I am (or was) friends with an OW. Her story is a bit different from yours in that her OM is single (divorced) but living with a woman who he claims it is all but over. The couple fights alot (or so he claims). She then leaves him and visits with her family on weekends (thus leaving the APs together, etc.) and my friend knew this man back when they both were children, as they were neighbors, They had a "history".

The difference between your story and mine is that my friend did in fact listen to me. She acknowledged (finally) that he was cheater, and he was cheating on the woman who he was living with. How does that make her feel? Second best, perhaps? Booty call and nothing more? Where was this headed? Has the girlfriend left yet? No? Is she willing to be at his beck and call behind this woman who lives with him that she knows nothing about?

Finally, she saw the light. She didn't like being the OW. Second best. Booty call. He won't even take her out to dinner. Be seen in public with her. Call her (or she call him) when the urge comes upon either of them. This was their life and it is over because she finally realizes how degrading being an OW can be. Can you friend face that same reality?

If your friend can have that sort of conversation and still remain an OW, then you really don't need someone like in your life. She is no friend.

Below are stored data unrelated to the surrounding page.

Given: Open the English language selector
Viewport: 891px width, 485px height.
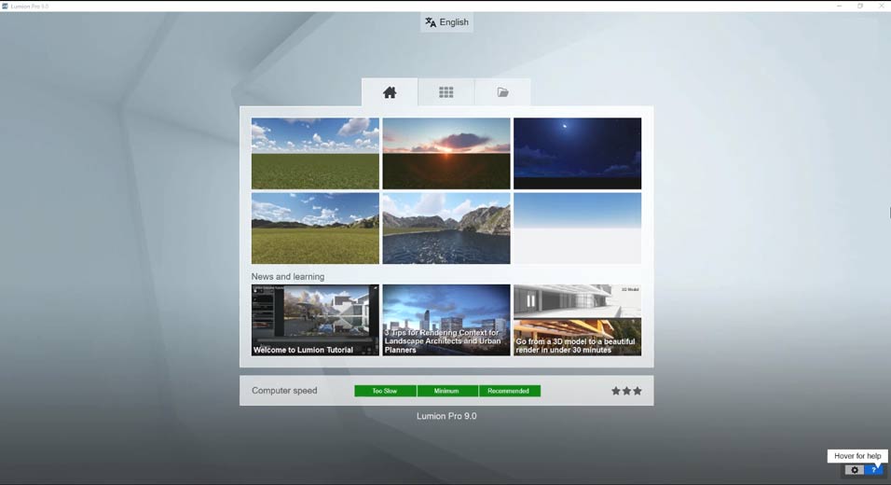Looking at the screenshot, I should point(446,22).
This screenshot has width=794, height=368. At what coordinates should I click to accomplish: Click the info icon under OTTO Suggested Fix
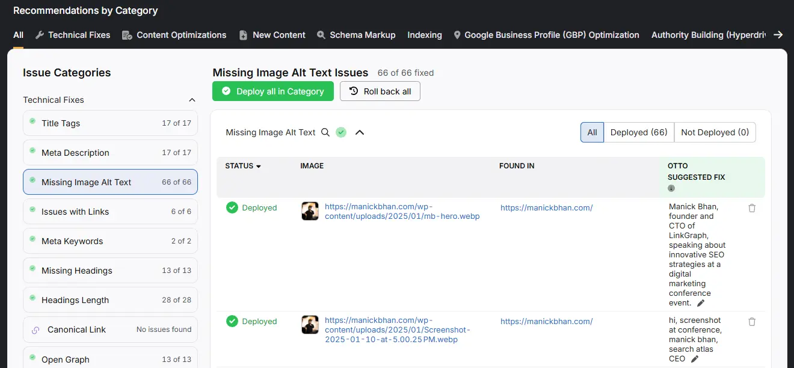tap(671, 188)
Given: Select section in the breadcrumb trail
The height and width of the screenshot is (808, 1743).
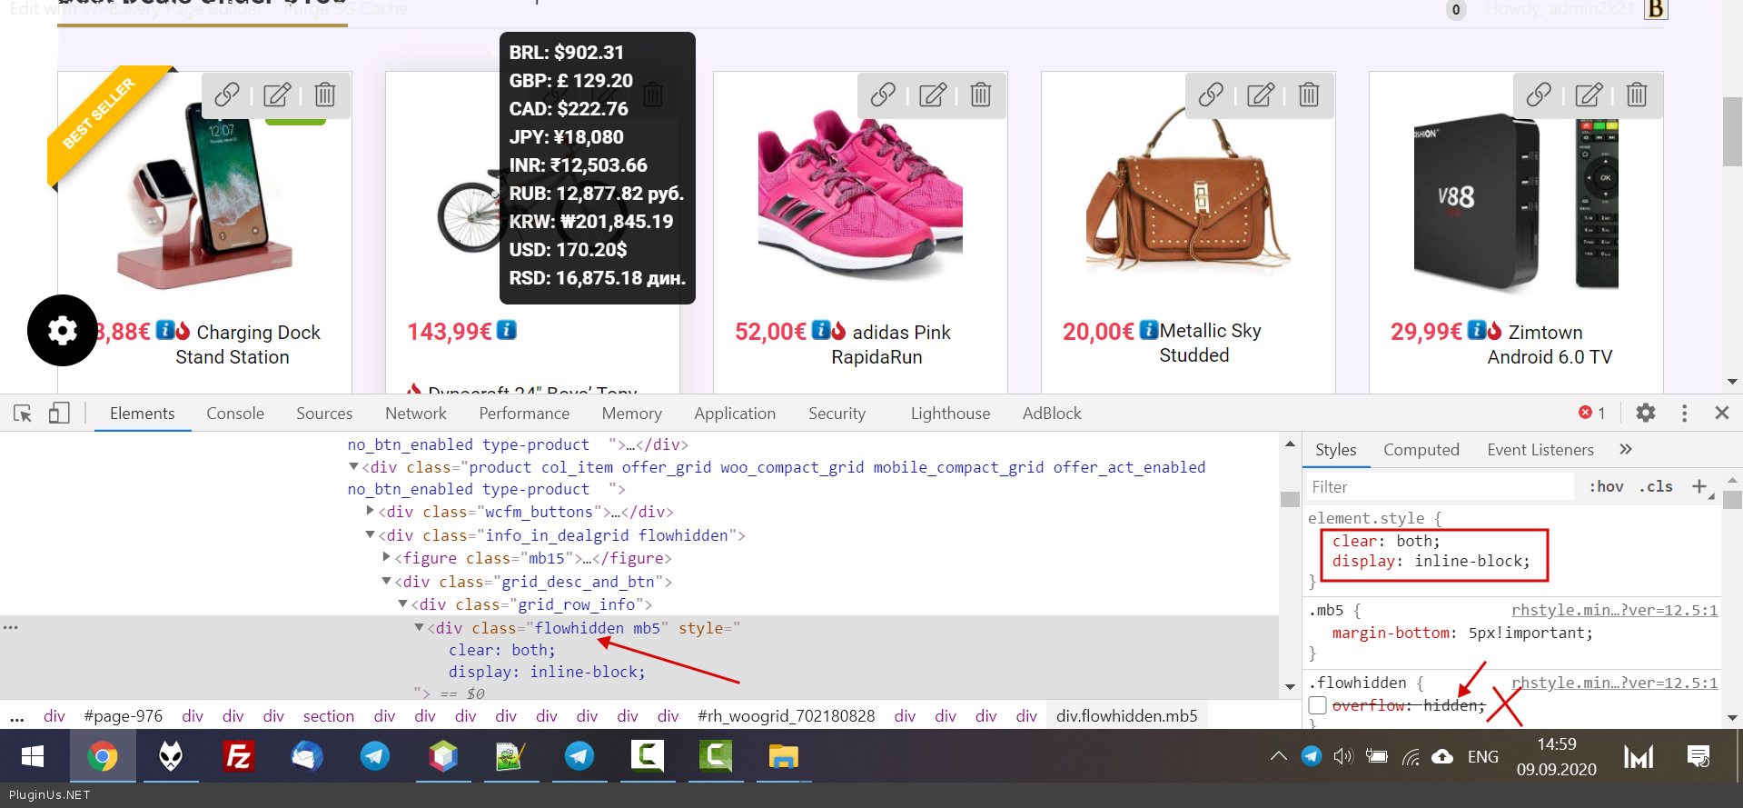Looking at the screenshot, I should 328,716.
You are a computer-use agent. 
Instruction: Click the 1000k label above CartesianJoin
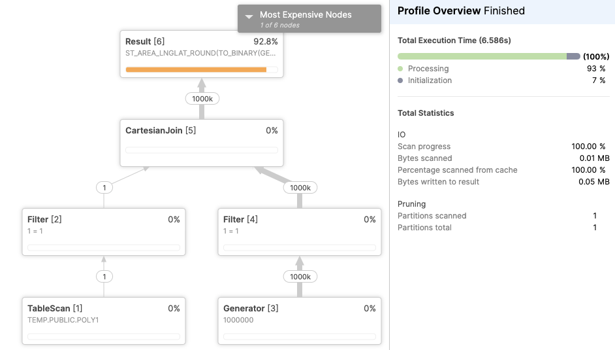(x=202, y=99)
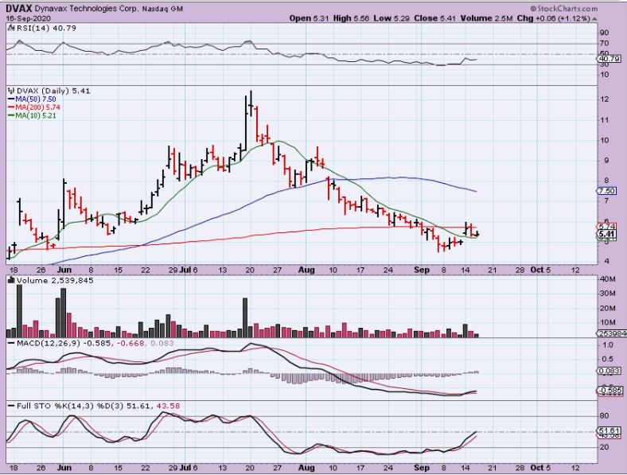Click the Full STO legend icon
Viewport: 627px width, 475px height.
pyautogui.click(x=9, y=407)
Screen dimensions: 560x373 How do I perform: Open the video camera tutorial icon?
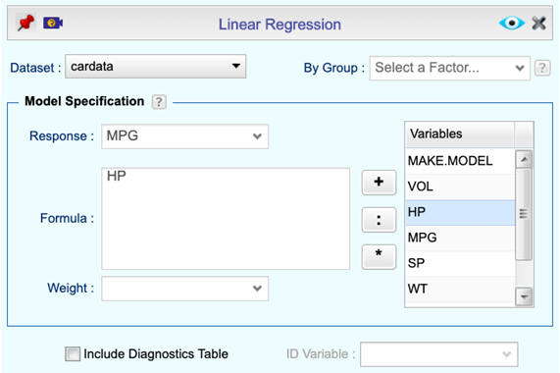click(53, 24)
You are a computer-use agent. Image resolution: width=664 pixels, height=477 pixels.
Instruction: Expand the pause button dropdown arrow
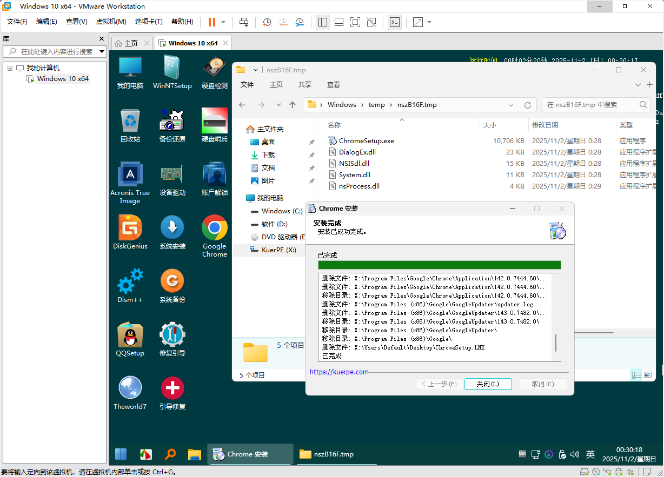click(223, 22)
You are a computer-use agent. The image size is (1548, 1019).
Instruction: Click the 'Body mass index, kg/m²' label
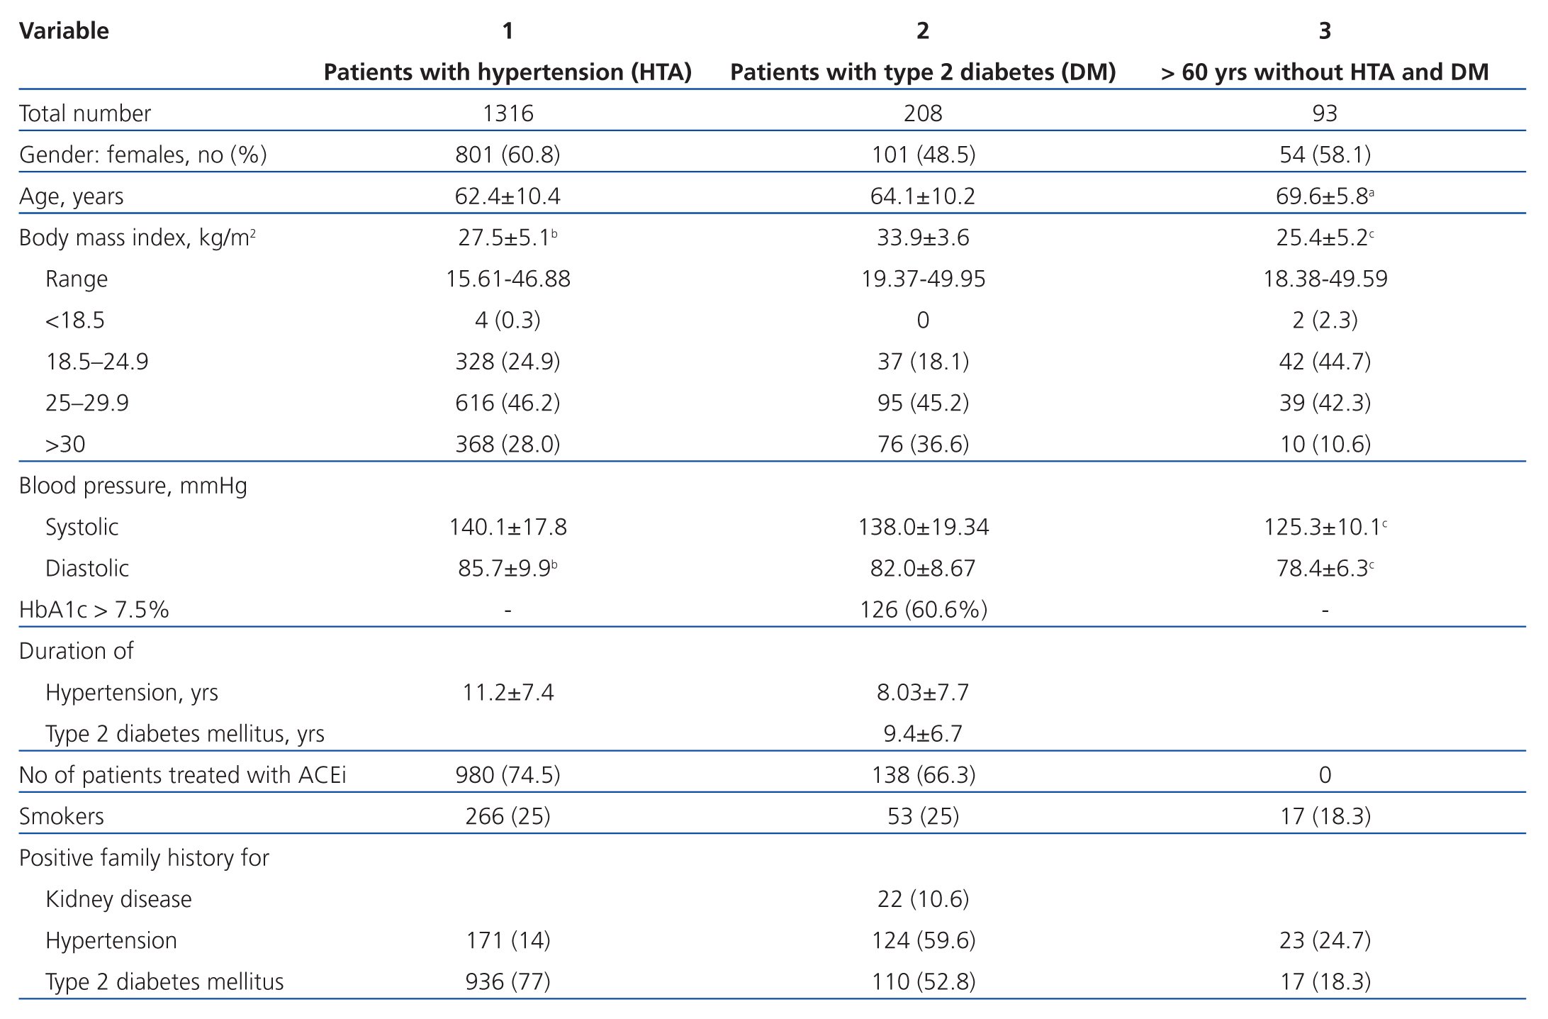coord(137,238)
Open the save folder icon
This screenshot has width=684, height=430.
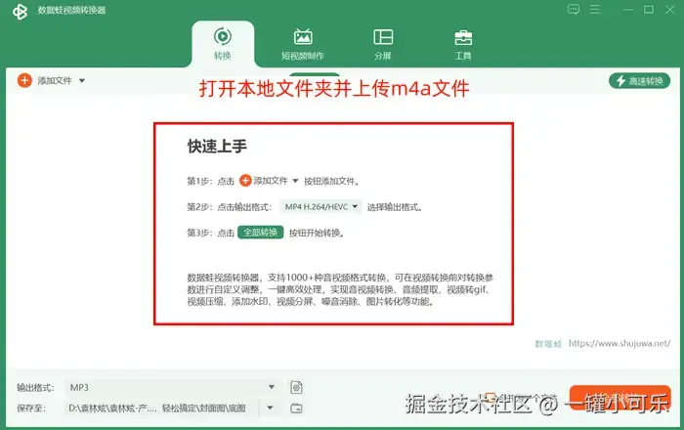tap(296, 409)
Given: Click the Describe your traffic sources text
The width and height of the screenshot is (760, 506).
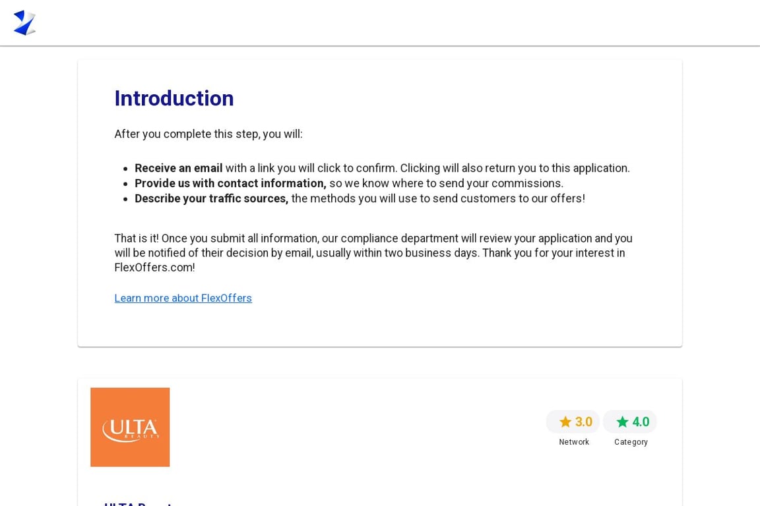Looking at the screenshot, I should [211, 198].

However, if you can drag her out of the fog and let her see the light of day again, it will be nice to know that you have a friend that listens.

Either way, good luck to you.
Thank you for sharing your story, survivorwife.

I'm wondering if my friend can face the same reality. As of right now, it doesn't appear so. I have tried talking to her, and wonder if its worth it anymore. I would hate to see her life (as well as the BS in their case) spiral downward and end terribly, but I have to remind myself that she's consciously choosing her role and what happens to her is her choice.

I really appreciate the advice, thank you.